If asked, commission would visit Yukon

The Yukon's MLAs voted unanimously that the government appeal to the residential schools commission to visit Whitehorse during a supposed 2011 cross-country tour.

By Jason Unrau on May 6, 2010

The Yukon's MLAs voted unanimously that the government appeal to the residential schools commission to visit Whitehorse during a supposed 2011 cross-country tour.

However, debate on Klondike MLA Steve Nordick's motion in the legislature Wednesday now appears symbolic, as the Truth and Reconciliation Commission is holding no tours and would come here if it were asked.

"I know there's a perception now that if people don't get to Inuvik, the opportunity to meet the commission is gone,” said Rod Carleton, a spokesman for the commission.
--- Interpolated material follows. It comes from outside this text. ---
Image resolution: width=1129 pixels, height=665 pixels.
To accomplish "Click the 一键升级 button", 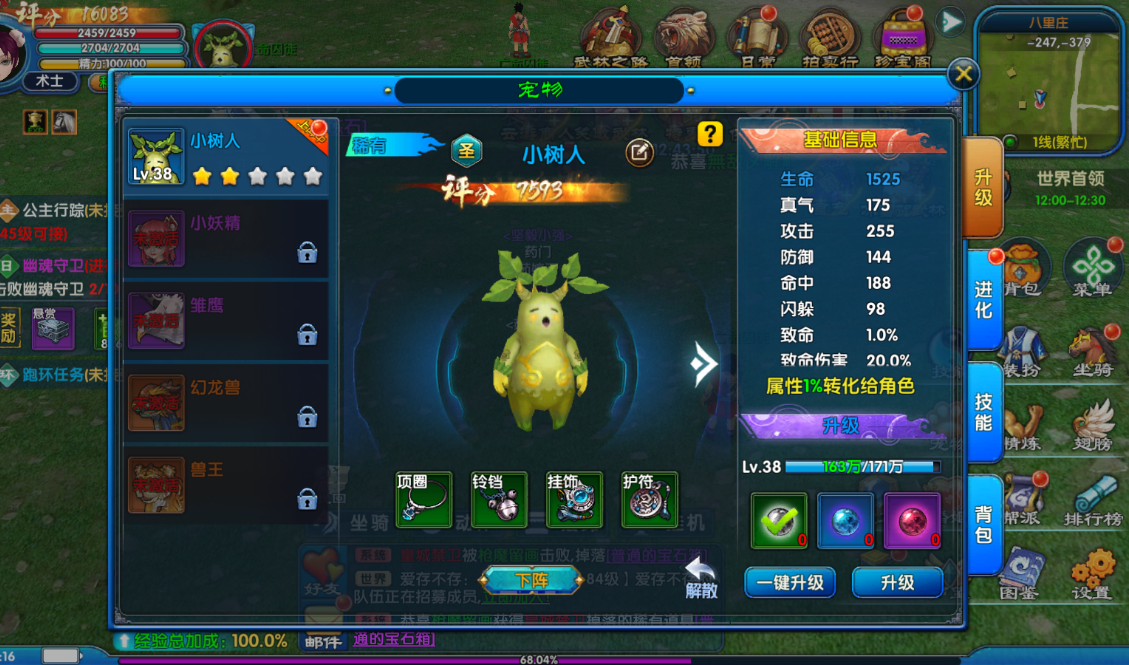I will tap(790, 582).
"But outside of the national events, there will be numerous opportunities ... the commitment from the chair is the commission will attend as many places as it's humanly able to do.”

At the end of April, the commission informed Inuvik officials that the Northwest Territories community would host a national event in June 2011 – one of seven such gatherings to take place annually until 2014.

This year, Winnipeg will host what is scheduled as a five-day affair from June 15 to 19 at a culturally significant location known as the Forks.

Formerly established on June 1, 2008, the Truth and Reconciliation Commission is part of the $4.5-billion Indian Residential Schools Settlement Agreement between former students, churches and the Canadian government.

The commission – its namesake and general mandate borrowed from the South African agency formed to address post-apartheid trauma in that country – offers anyone affected by Canadian residential schools a chance to tell their stories.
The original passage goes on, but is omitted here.